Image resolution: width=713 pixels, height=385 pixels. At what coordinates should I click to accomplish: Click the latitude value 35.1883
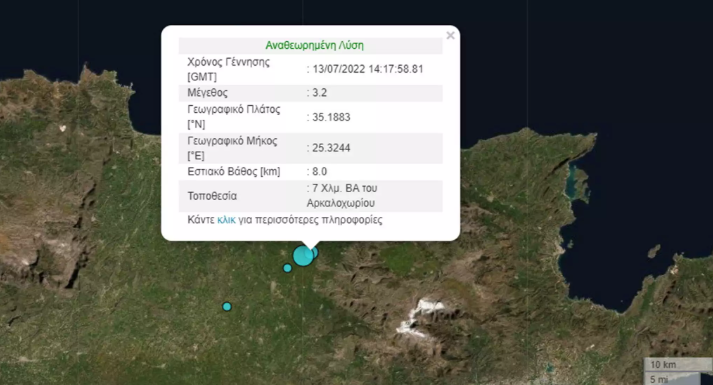pos(331,117)
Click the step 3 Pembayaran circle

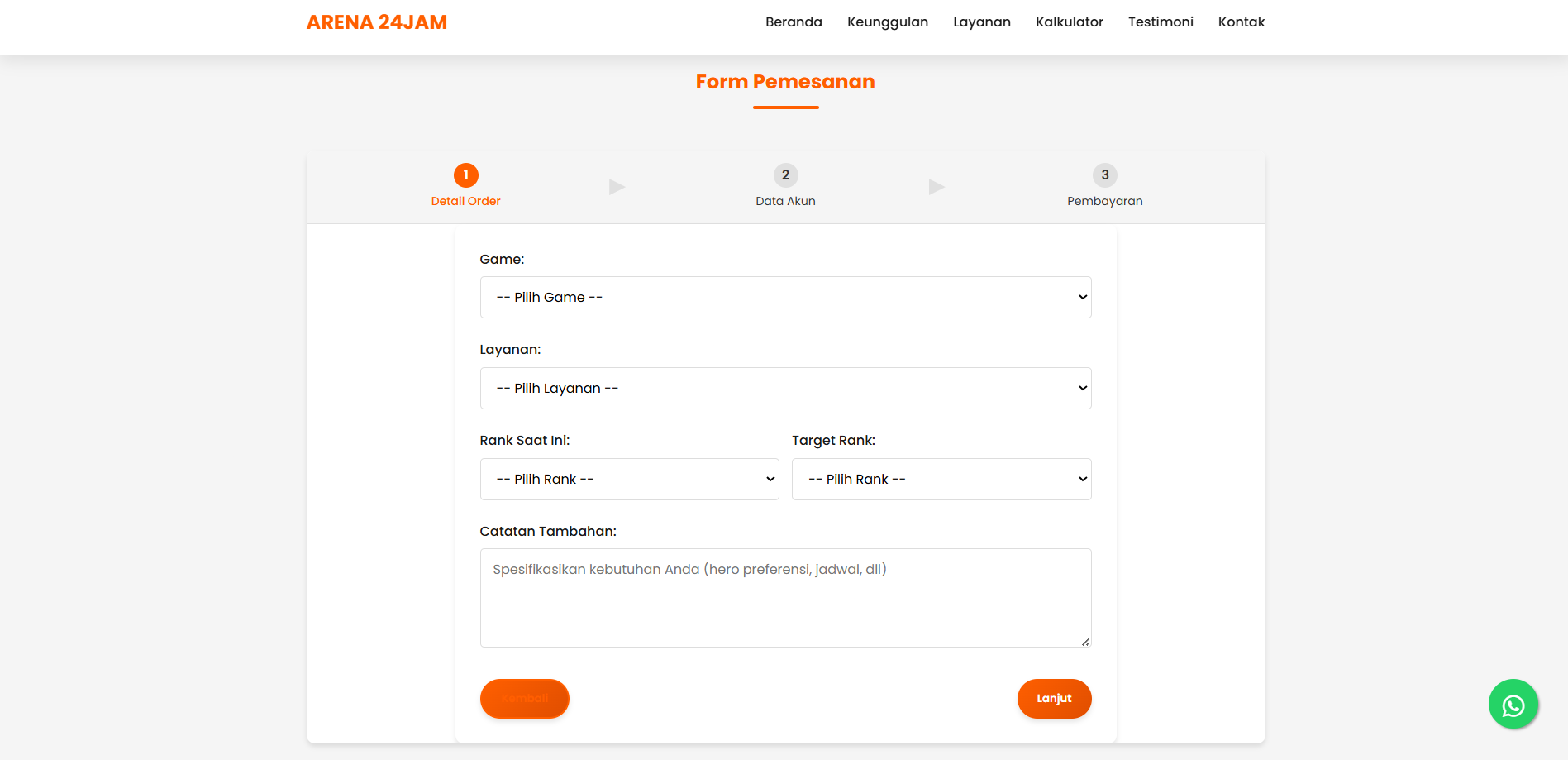1104,175
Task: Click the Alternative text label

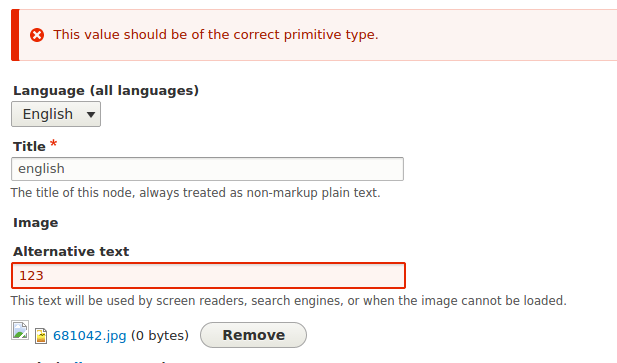Action: 71,251
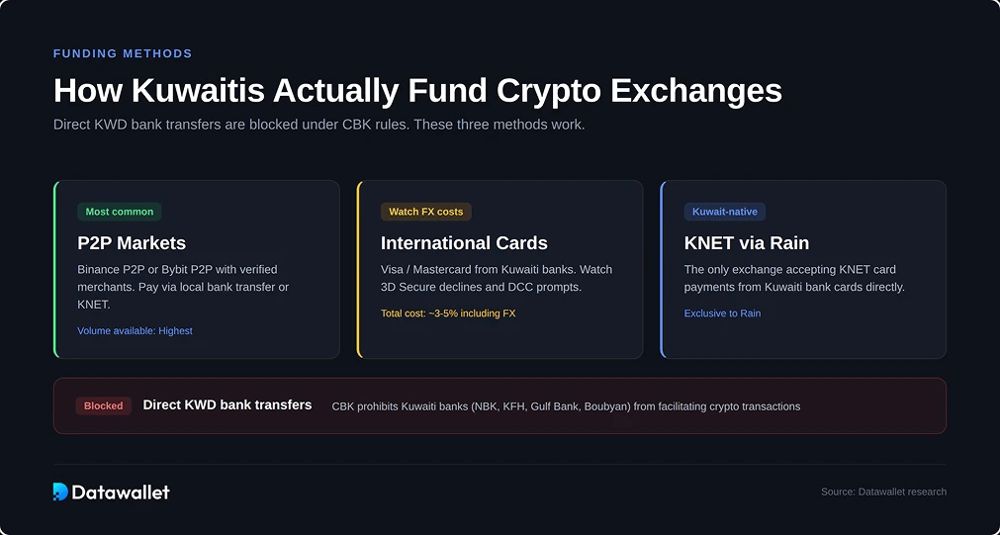Click "Direct KWD bank transfers" label

point(227,405)
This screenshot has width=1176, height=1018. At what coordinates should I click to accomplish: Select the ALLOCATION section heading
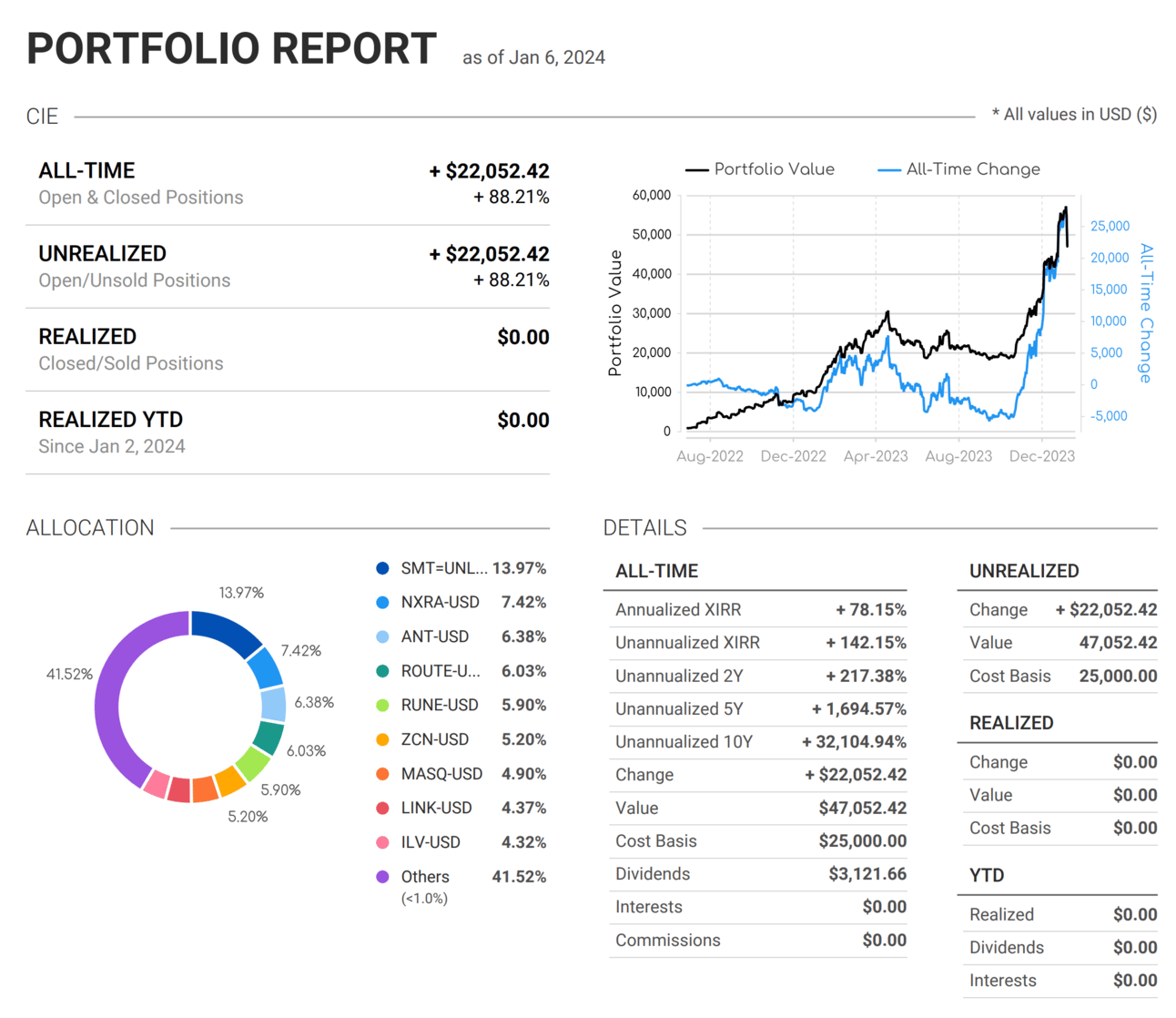pos(90,528)
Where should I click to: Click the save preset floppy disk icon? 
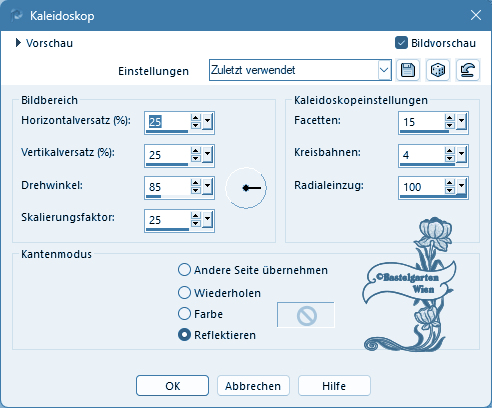[408, 70]
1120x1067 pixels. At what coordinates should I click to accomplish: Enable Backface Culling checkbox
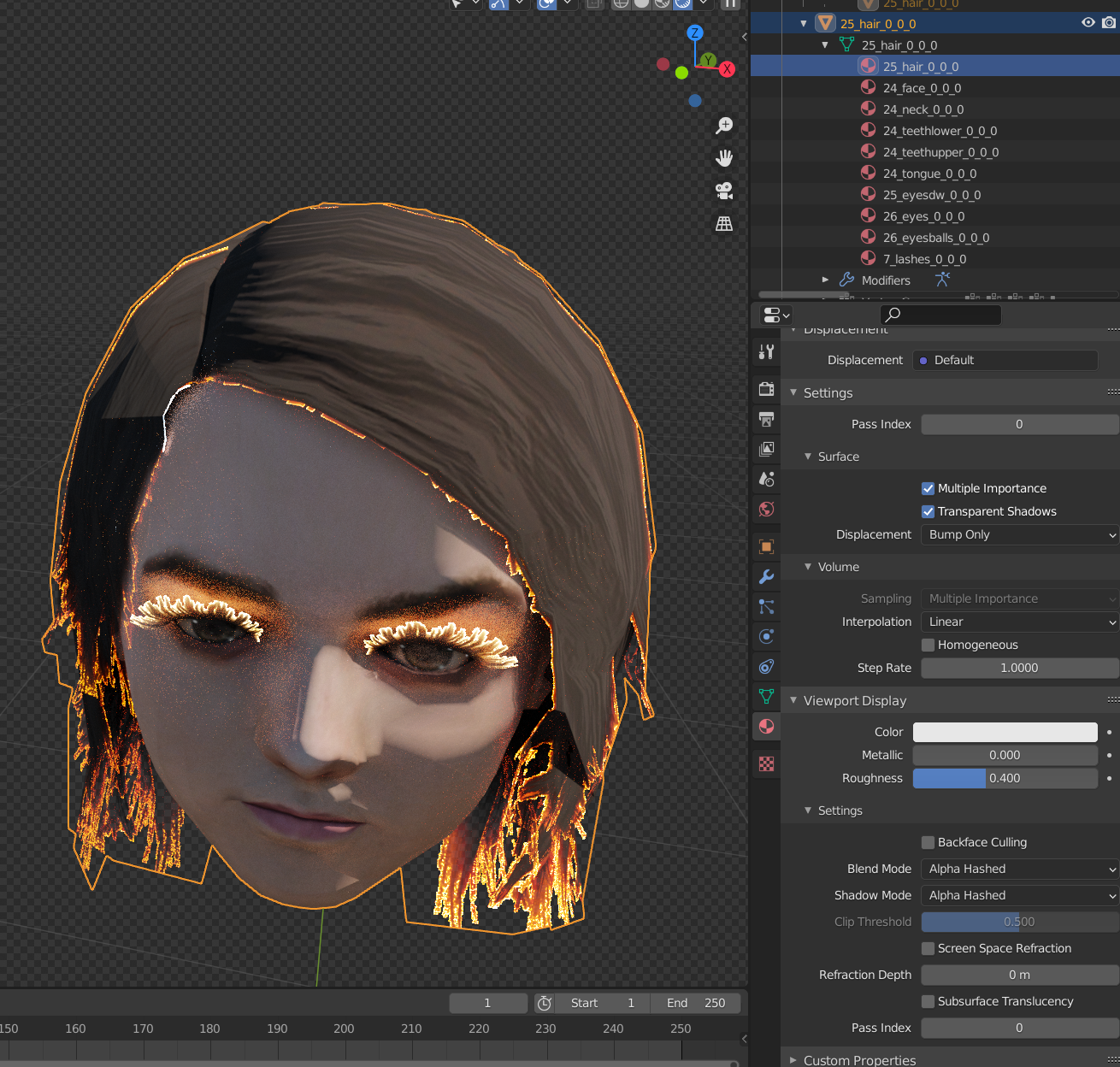928,842
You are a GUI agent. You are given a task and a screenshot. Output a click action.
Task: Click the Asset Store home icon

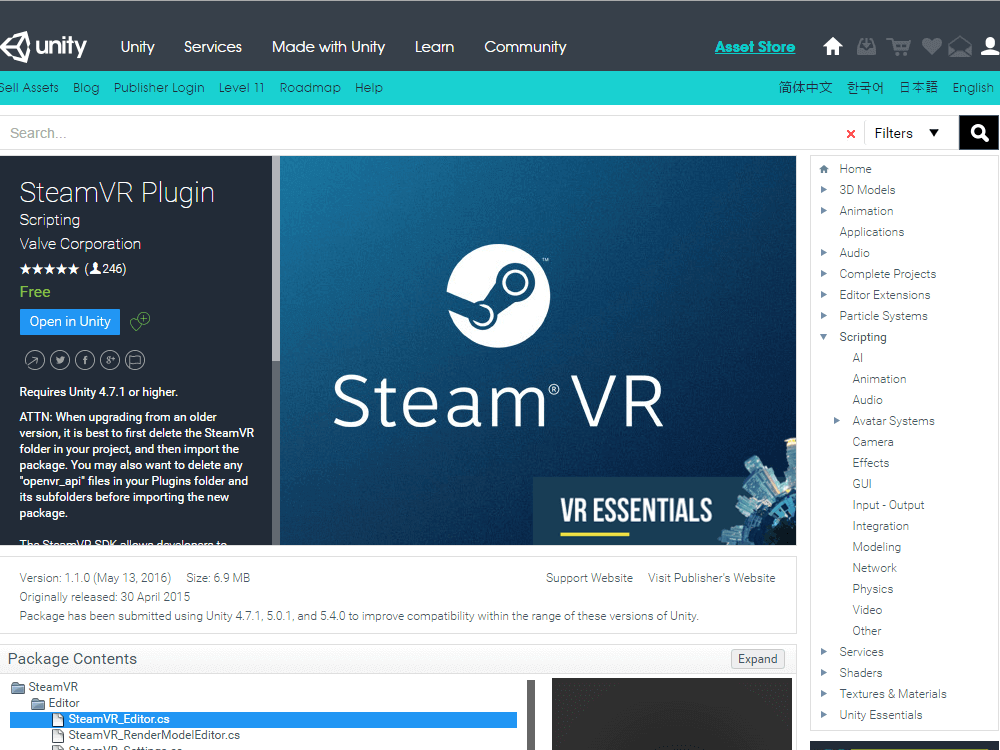[832, 47]
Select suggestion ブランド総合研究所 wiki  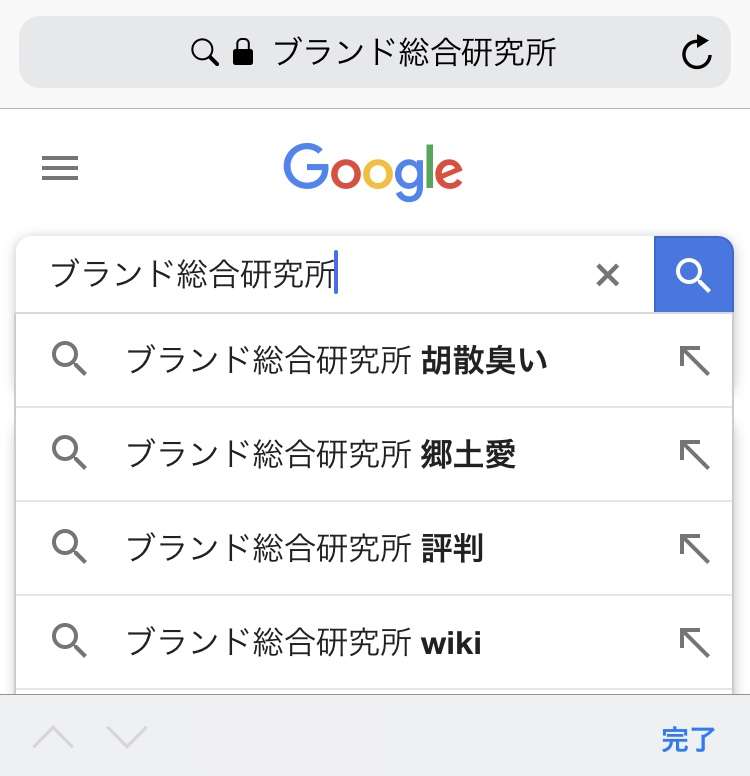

★ ★ ★ ★

Copy the material above line for line, leaving out the pictures.

> [Task answer]:
Image resolution: width=713 pixels, height=385 pixels. At what coordinates should I click to accomplish: Click the latitude value 35.1883
pos(331,117)
Click the step 3 Pembayaran circle

1104,175
Task: Click the Alternative text label

Action: 71,251
Click "Direct KWD bank transfers" label

point(227,405)
This screenshot has width=1176, height=1018. At what coordinates should I click to accomplish: Select the ALLOCATION section heading
pos(90,528)
Where should I click to: Click the save preset floppy disk icon? 
[408, 70]
1120x1067 pixels. At what coordinates should I click to accomplish: Enable Backface Culling checkbox
928,842
You are a GUI agent. You are given a task and a screenshot. Output a click action.
Task: Click the Asset Store home icon

[832, 47]
Select suggestion ブランド総合研究所 wiki  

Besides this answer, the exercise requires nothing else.